→ **TASK OBJECTIVE**
Would you output the entries below only from the line containing "View analytics on Rashmi Sharma's reply" through the line containing "Given: Click the BASIC INFO section header", exactly as they stand and with both ends included?
DATA UNDER STUDY section start
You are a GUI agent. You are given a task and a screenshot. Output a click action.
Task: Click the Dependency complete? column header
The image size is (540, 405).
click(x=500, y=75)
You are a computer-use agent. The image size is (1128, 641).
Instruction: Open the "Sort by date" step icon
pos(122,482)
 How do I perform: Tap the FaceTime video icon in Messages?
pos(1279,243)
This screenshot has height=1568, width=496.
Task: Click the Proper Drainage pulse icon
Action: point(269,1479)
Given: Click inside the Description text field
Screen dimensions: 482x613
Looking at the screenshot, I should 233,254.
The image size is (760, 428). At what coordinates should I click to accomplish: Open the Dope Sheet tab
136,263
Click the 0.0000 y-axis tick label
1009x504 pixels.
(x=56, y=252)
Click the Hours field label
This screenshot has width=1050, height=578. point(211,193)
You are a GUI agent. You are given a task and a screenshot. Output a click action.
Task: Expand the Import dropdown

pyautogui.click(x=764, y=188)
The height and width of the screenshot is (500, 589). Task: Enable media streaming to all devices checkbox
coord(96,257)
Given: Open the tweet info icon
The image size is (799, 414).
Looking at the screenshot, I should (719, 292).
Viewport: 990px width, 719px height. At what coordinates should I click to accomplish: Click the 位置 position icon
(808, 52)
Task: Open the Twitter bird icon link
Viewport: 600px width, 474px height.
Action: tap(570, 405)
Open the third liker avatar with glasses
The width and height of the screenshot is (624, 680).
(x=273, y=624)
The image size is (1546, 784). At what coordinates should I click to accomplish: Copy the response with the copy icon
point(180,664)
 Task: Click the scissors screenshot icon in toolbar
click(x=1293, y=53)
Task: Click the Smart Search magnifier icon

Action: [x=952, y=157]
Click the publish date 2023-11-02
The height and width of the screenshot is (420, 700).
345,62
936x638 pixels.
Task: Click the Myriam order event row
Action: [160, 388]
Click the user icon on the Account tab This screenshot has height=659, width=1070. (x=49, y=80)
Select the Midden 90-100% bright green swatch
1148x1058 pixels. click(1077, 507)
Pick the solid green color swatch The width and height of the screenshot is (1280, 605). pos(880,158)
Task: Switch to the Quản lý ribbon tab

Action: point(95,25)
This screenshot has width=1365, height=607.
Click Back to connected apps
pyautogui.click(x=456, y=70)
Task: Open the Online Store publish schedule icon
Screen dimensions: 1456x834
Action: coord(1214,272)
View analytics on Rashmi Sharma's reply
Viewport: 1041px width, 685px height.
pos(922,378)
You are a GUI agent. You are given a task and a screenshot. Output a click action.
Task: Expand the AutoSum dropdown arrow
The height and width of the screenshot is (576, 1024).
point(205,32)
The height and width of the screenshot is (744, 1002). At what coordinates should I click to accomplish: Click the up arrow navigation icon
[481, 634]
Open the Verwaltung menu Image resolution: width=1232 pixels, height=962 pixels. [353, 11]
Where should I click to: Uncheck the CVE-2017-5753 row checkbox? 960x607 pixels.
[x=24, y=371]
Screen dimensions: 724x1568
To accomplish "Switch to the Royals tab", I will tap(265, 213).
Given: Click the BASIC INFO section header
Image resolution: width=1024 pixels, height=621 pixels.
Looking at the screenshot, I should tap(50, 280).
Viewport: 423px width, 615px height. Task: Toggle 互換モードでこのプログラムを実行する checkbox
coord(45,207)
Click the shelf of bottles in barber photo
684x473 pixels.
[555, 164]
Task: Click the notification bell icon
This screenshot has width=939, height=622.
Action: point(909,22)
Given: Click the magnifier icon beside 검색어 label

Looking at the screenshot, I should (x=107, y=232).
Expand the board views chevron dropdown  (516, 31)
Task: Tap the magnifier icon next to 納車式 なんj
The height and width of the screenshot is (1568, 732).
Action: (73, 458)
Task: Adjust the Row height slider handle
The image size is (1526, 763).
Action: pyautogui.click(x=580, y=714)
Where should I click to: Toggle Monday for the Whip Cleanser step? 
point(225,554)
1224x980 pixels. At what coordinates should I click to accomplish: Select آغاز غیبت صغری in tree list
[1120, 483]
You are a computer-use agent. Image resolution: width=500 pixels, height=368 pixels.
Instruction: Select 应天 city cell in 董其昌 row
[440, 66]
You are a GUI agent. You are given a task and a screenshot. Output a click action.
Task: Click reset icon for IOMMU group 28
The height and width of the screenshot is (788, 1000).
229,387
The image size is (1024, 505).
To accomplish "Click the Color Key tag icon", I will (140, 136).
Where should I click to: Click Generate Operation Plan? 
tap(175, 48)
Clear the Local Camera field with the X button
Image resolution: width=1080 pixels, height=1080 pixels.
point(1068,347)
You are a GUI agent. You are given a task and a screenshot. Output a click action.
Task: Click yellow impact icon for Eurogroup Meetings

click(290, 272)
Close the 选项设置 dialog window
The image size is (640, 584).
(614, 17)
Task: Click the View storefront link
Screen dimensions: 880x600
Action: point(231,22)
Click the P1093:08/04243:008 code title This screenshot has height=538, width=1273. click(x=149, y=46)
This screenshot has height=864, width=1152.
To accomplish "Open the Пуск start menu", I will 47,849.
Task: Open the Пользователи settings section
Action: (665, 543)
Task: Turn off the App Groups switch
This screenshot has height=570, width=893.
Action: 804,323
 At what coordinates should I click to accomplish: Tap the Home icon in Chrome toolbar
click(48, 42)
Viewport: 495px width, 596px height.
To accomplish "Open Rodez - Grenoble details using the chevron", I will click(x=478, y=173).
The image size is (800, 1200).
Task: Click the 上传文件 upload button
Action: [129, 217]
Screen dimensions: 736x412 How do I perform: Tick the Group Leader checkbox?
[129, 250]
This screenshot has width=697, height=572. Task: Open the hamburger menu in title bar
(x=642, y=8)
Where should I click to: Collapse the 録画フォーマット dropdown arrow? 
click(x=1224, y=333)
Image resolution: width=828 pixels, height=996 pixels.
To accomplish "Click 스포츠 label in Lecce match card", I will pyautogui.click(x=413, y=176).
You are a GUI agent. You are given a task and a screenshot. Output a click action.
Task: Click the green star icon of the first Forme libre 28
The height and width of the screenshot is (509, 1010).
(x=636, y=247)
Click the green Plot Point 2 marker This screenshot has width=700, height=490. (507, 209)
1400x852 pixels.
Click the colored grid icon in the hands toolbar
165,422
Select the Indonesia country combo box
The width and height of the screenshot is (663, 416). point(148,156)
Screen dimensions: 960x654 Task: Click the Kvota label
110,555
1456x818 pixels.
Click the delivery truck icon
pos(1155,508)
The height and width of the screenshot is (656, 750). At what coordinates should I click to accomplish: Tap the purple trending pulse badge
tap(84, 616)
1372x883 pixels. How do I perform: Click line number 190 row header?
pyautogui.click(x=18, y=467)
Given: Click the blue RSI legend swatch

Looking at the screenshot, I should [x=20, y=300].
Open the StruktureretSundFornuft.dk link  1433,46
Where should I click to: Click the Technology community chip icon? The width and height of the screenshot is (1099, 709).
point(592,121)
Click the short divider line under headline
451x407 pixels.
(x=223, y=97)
DATA UNDER STUDY section end
→ **TASK RESPONSE**
View analytics on Rashmi Sharma's reply
Viewport: 1041px width, 685px height.
pos(922,378)
You are a GUI agent. You are given a task and a screenshot. Output a click action.
Task: Expand the AutoSum dropdown arrow
The height and width of the screenshot is (576, 1024).
point(205,32)
The height and width of the screenshot is (744, 1002). At what coordinates should I click to accomplish: Click the up arrow navigation icon
[481, 634]
Open the Verwaltung menu Image resolution: width=1232 pixels, height=962 pixels. [353, 11]
Where should I click to: Uncheck the CVE-2017-5753 row checkbox? 960x607 pixels.
[x=24, y=371]
Screen dimensions: 724x1568
To accomplish "Switch to the Royals tab", I will tap(265, 213).
Given: Click the BASIC INFO section header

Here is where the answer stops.